### Work required:
For the listing below, give the number of lines that hold the string "will", without anything else.

• • •

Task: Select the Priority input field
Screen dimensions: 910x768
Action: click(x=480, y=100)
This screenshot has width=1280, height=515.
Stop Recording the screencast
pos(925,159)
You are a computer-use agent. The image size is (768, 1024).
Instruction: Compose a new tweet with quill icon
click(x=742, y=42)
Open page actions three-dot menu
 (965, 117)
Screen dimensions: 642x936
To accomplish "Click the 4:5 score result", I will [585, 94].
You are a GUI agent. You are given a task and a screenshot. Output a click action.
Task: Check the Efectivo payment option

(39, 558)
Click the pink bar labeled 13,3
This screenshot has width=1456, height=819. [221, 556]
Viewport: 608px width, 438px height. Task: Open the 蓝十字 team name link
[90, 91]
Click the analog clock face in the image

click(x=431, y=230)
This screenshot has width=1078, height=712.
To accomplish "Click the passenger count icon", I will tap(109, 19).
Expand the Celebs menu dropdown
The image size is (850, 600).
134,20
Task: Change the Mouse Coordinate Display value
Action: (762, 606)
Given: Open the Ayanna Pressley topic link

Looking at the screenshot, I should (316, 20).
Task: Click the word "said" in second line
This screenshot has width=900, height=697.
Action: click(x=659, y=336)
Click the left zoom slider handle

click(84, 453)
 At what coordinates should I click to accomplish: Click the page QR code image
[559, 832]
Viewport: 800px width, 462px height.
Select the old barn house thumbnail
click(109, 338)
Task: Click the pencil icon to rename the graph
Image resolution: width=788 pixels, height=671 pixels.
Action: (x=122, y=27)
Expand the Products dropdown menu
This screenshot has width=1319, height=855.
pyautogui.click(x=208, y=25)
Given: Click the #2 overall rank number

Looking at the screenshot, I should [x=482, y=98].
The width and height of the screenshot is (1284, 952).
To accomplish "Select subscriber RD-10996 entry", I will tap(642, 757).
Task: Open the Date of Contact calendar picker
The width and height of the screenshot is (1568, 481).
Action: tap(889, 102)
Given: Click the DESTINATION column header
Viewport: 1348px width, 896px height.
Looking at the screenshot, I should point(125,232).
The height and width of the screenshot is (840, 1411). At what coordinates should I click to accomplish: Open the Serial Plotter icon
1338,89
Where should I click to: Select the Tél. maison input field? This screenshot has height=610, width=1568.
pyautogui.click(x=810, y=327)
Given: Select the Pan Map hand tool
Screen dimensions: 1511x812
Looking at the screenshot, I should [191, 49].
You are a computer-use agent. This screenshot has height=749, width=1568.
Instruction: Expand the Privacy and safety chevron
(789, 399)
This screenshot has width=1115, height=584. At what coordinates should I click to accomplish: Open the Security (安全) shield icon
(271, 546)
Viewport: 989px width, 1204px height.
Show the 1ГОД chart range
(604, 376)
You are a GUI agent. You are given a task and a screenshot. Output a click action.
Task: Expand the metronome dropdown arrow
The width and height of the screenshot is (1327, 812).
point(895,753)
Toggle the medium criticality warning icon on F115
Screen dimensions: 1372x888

• • •

### Solution for this problem:
3